Exercise goal
Could you repeat every line below exactly, skipping the images?

Supplied records
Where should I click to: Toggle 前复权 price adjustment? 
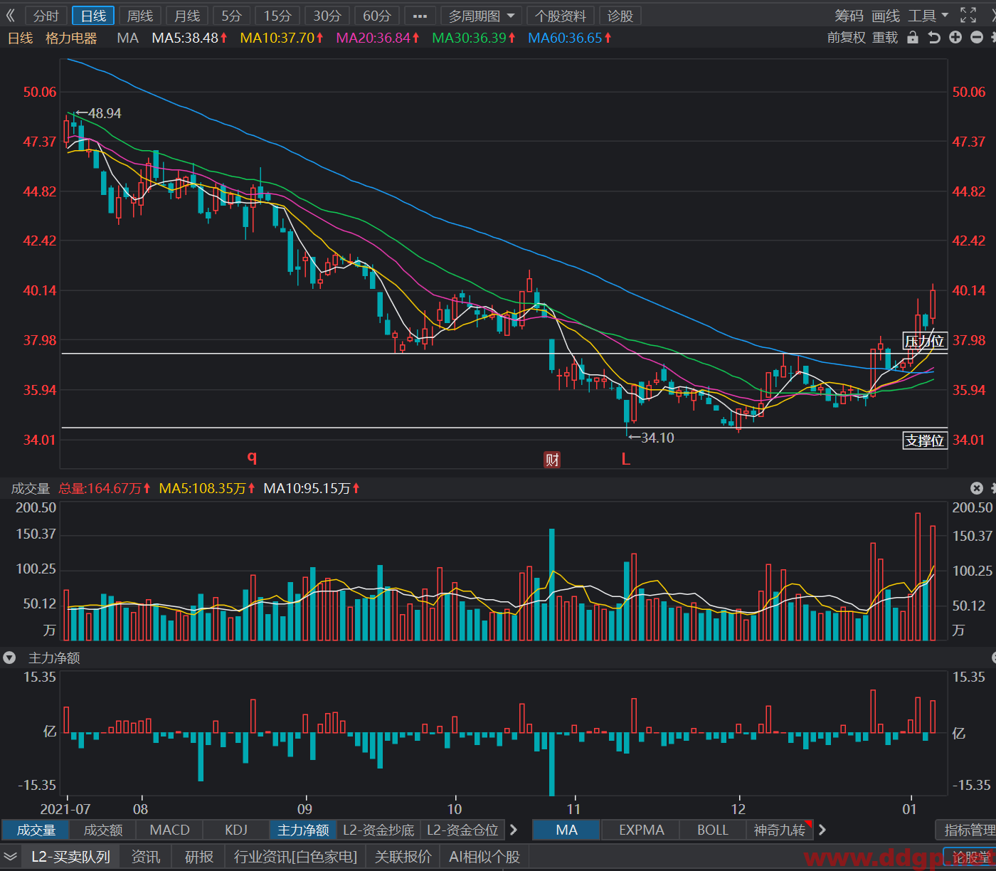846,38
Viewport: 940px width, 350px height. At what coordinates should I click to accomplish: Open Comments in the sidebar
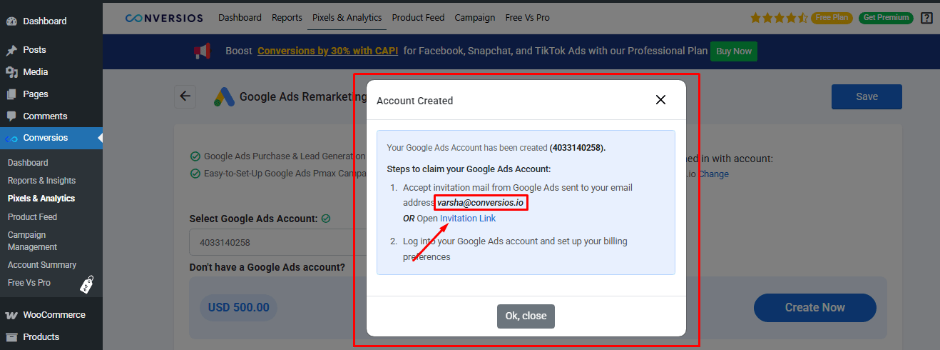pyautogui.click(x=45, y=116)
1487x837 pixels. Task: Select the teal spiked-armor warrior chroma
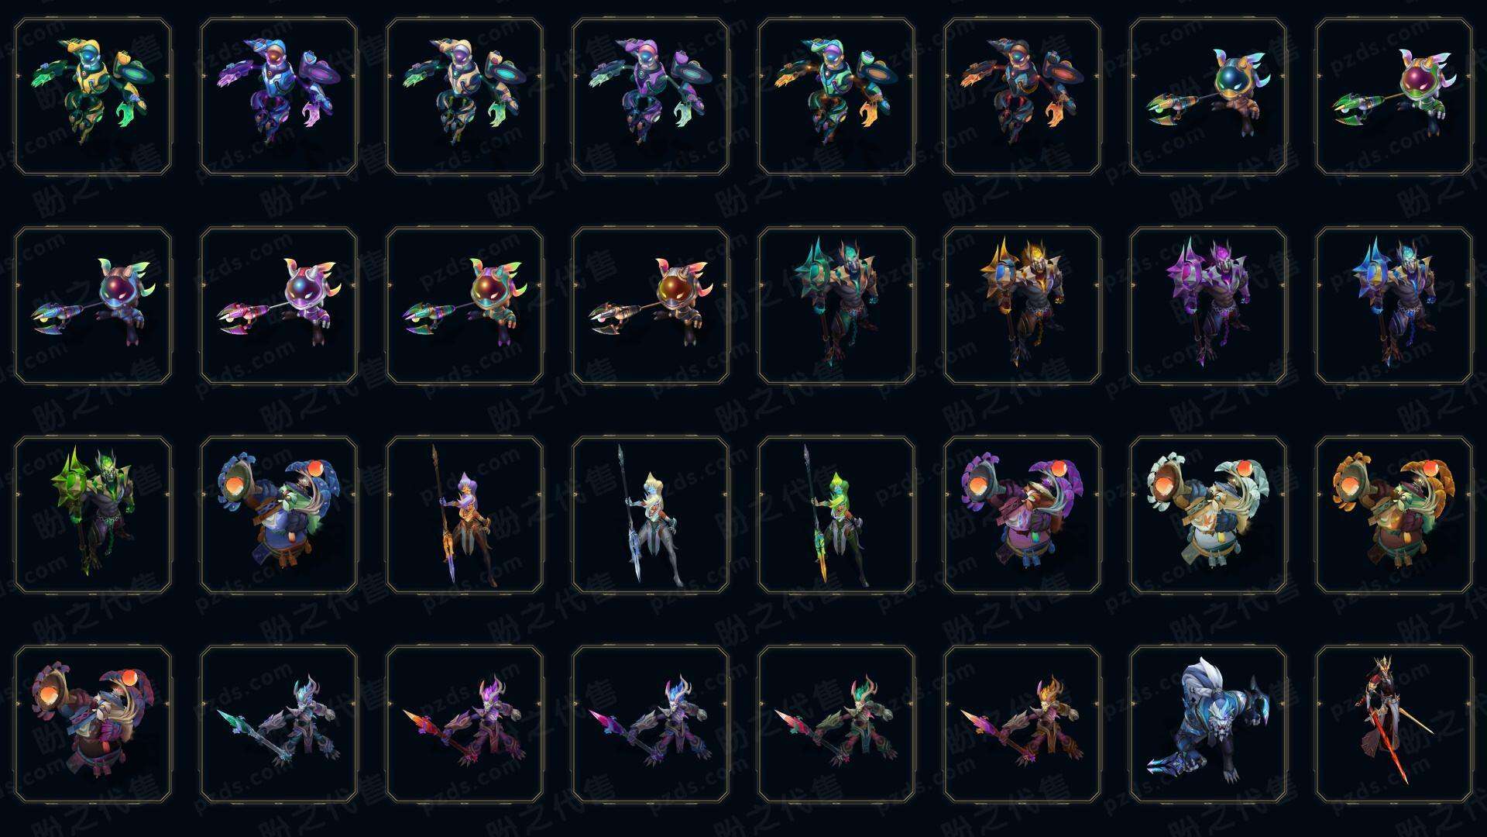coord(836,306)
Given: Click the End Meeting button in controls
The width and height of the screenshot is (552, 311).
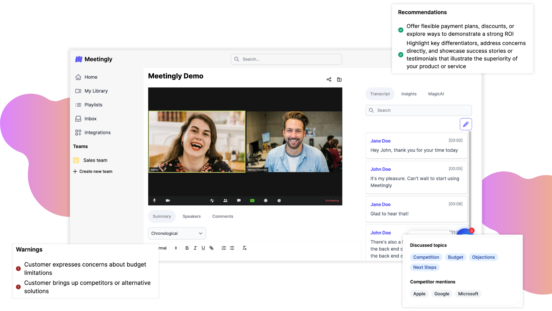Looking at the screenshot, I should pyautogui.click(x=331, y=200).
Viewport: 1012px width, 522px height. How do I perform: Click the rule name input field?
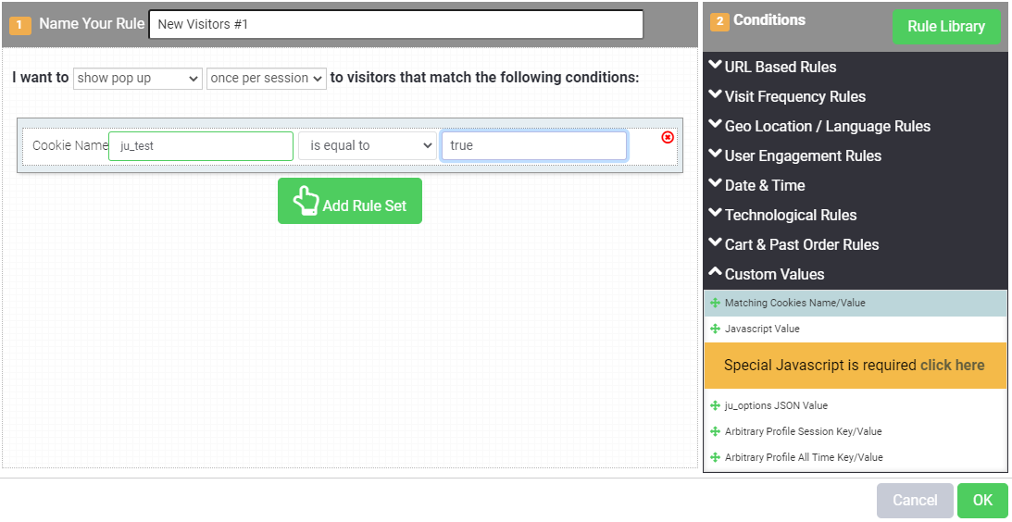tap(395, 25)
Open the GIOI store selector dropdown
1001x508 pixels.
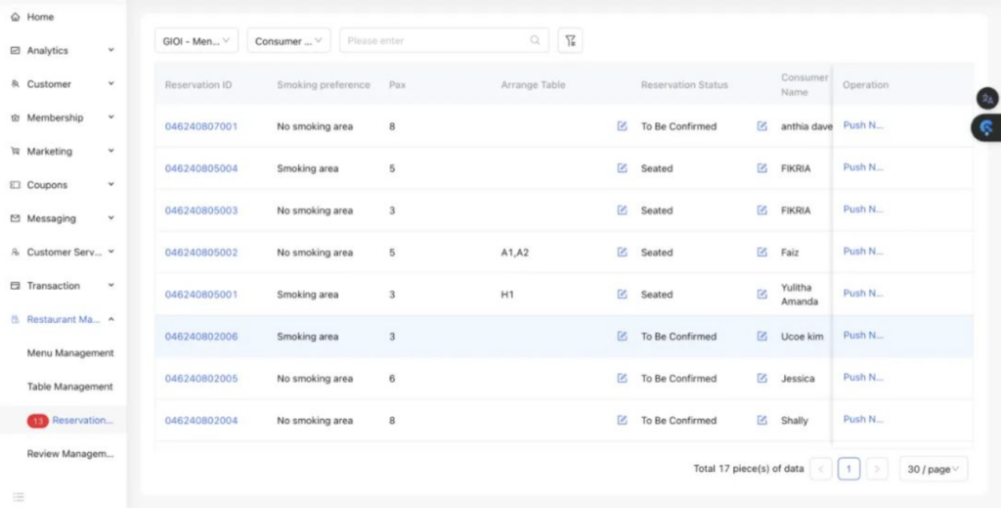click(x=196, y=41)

Solution
Where should I click to: Toggle 前复权 price adjustment? 
846,38
Viewport: 940px width, 350px height. At what coordinates should I click to accomplish: Open Comments in the sidebar
pyautogui.click(x=45, y=116)
1487x837 pixels. Task: Select the teal spiked-armor warrior chroma
coord(836,306)
Given: Click the End Meeting button in controls
The width and height of the screenshot is (552, 311).
Looking at the screenshot, I should pyautogui.click(x=331, y=200).
Viewport: 1012px width, 522px height. How do I perform: Click the rule name input field?
tap(395, 25)
Open the GIOI store selector dropdown
1001x508 pixels.
click(x=196, y=41)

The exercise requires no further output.